Entries drawn from a collection
────────────────
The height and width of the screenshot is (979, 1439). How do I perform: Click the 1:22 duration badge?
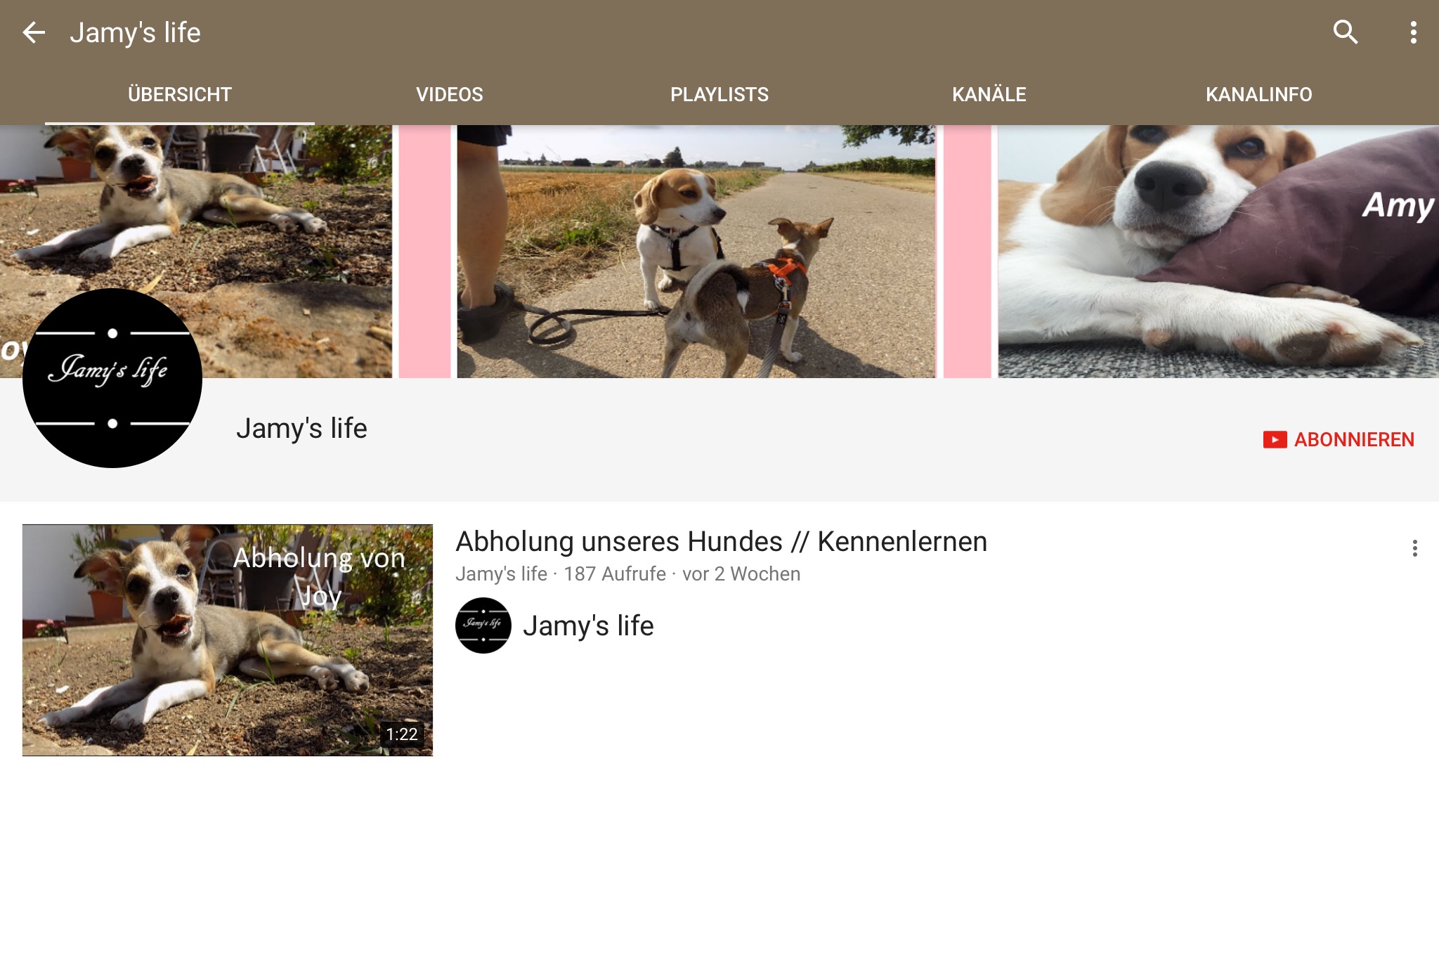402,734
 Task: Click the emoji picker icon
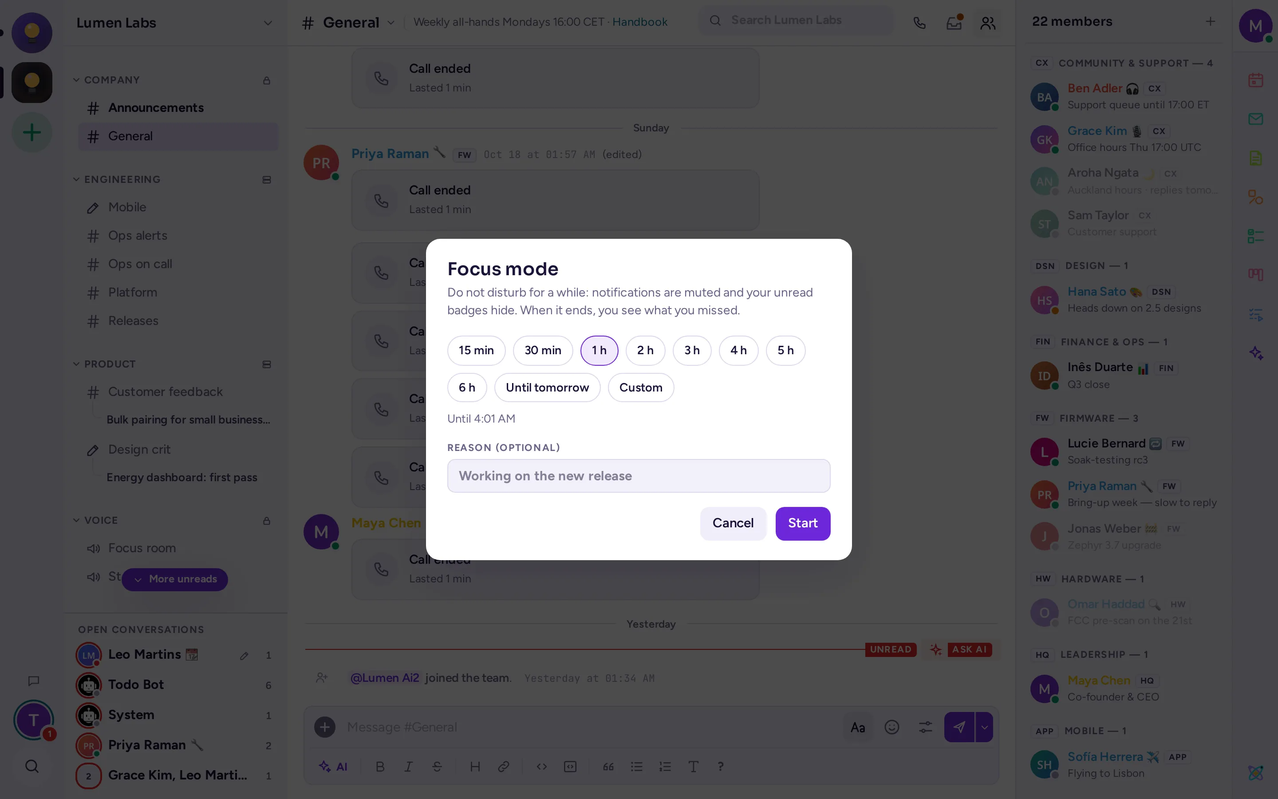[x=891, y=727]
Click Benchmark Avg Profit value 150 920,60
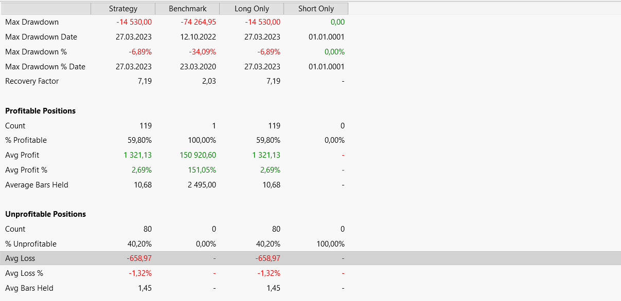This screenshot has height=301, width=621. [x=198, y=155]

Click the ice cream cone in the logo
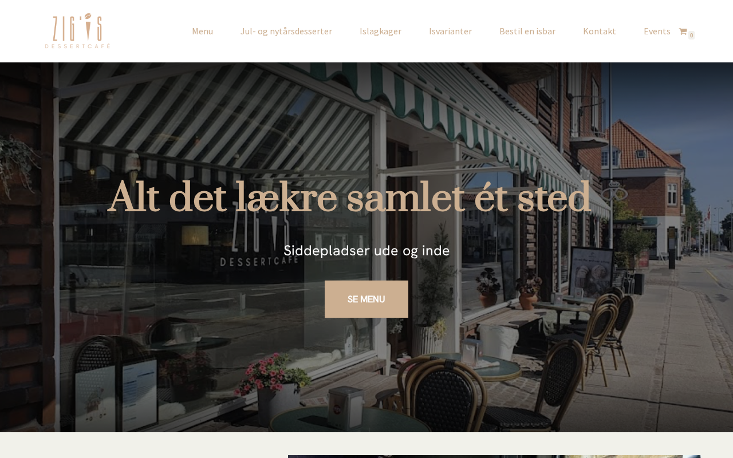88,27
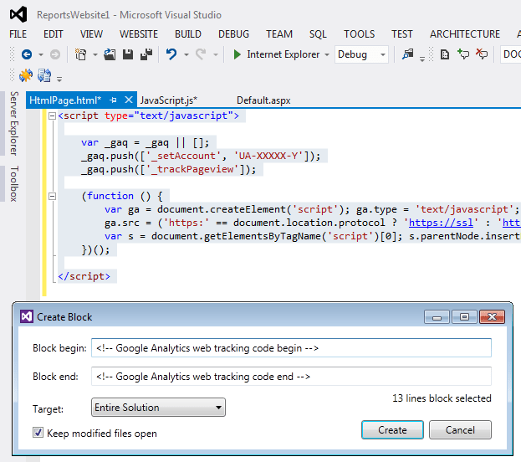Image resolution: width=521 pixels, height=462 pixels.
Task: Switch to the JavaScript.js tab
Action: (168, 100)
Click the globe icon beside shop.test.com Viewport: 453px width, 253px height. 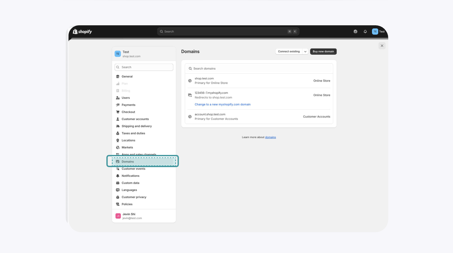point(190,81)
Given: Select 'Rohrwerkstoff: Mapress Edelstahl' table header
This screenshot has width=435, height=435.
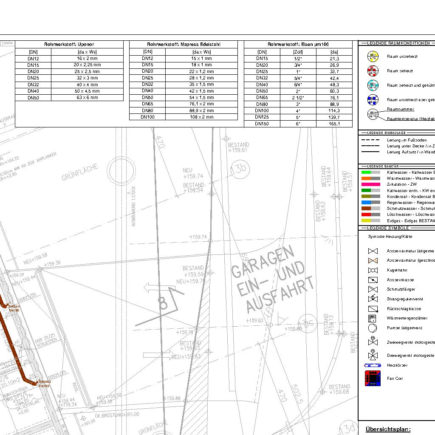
────────────────
→ WORK TO DO:
Set down the lines above verbatim, from the first line through the line that contains "This screenshot has height=301, width=621.", inclusive. Omit the pictures from your answer.

→ OUTPUT BELOW:
The height and width of the screenshot is (979, 1439). How do I perform: Click the 1:22 duration badge?
402,734
 Task: Click the emoji picker icon
[x=891, y=727]
Click Benchmark Avg Profit value 150 920,60
This screenshot has height=301, width=621. [x=198, y=155]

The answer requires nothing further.